Single by Rvssian and Sfera Ebbasta

from the album Rockstar (Popstar Edition)
- Released: 20 July 2018
- Genre: Latin trap
- Length: 2:45
- Label: Island
- Songwriters: Gionata Boschetti; Tarik Johnston; Kevin Thomas; Richard McClashie;
- Producer: Rvssian

Rvssian singles chronology
| "Hard Drive" (2018) | "Pablo" (2018) | "Ponle" (2018) |

Sfera Ebbasta singles chronology
| "Booster/Wave" (2018) | "Pablo" (2018) | "Happy Birthday" (2018) |

Music video
- "Pablo" on YouTube

= Pablo (Rvssian and Sfera Ebbasta song) =

"Pablo" is a song by Jamaican record producer Rvssian and Italian rapper Sfera Ebbasta. It was released on 20 July 2018 by Island Records. The song was later included in the re-issue of Sfera Ebbasta's second solo studio album Rockstar.

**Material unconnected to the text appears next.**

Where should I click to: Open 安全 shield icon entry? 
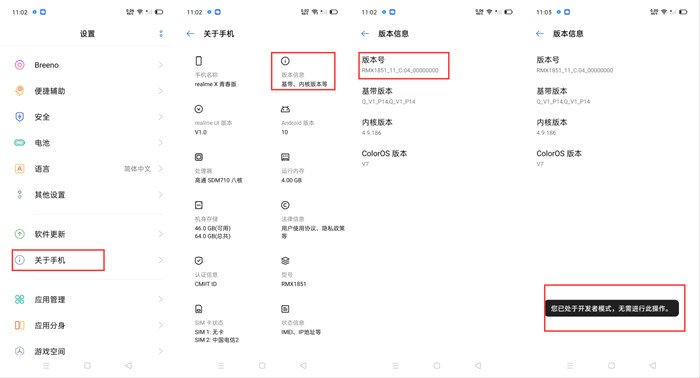click(x=20, y=117)
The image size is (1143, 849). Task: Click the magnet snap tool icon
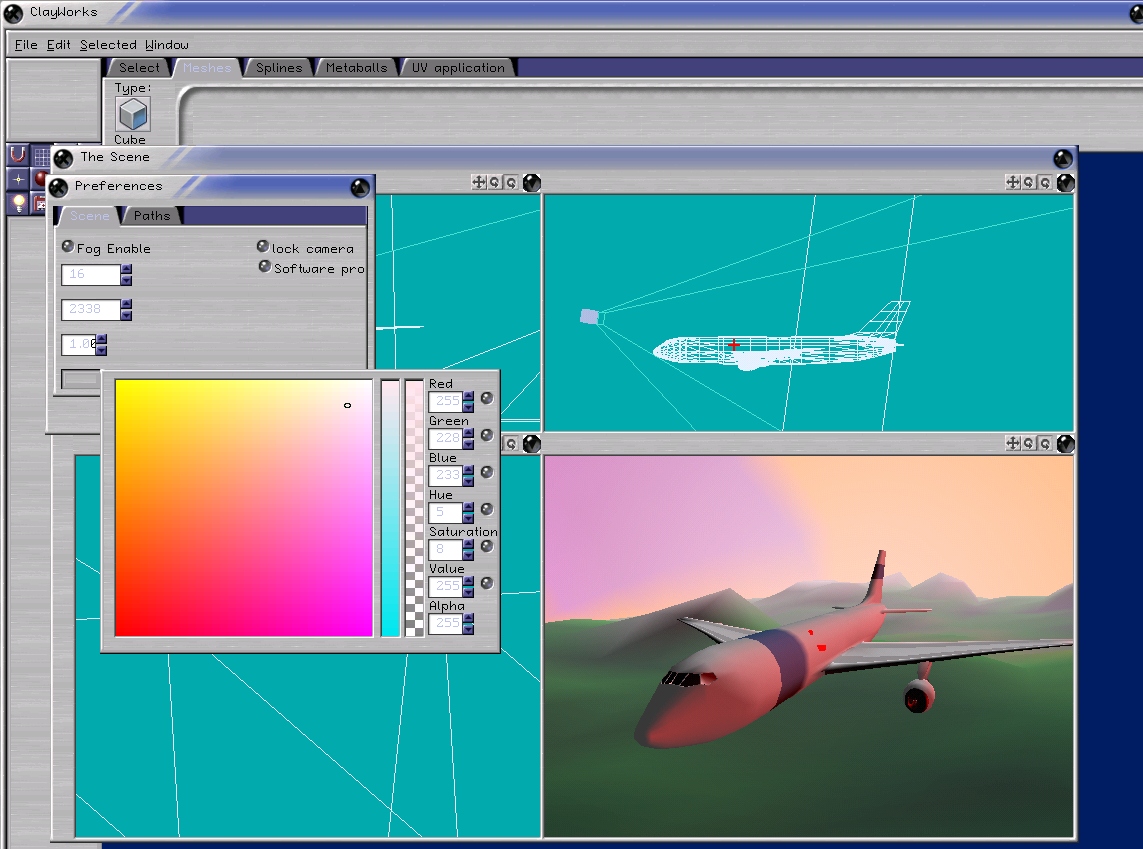[x=18, y=155]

The song topped the Italian singles chart and was certified double platinum.

==Track listing==

Digital download – Standard edition
| No. | Title | Length |
|---|---|---|
| 1. | "Pablo" | 2:45 |

Digital download – Remix edition
| No. | Title | Length |
|---|---|---|
| 1. | "Pablo Remix" (featuring Rich the Kid, Moneybagg Yo and Lil Baby) | 3:15 |

==Music video==
The music video for "Pablo", directed by Frame x God, was released on the same day via Rvssian's YouTube channel.

==Charts==
===Weekly charts===

Chart performance for "Pablo"
| Chart (2018) | Peak position |
|---|---|
| Italy (FIMI) | 1 |
| Switzerland (Schweizer Hitparade) | 48 |

===Year-end charts===

2018 year-end chart performance for "Pablo"
| Chart (2018) | Position |
|---|---|
| Italy (FIMI) | 34 |

== Certifications ==

| Region | Certification | Certified units/sales |
| Italy (FIMI) | 2× Platinum | 100,000^{‡} |
^{‡} Sales+streaming figures based on certification alone.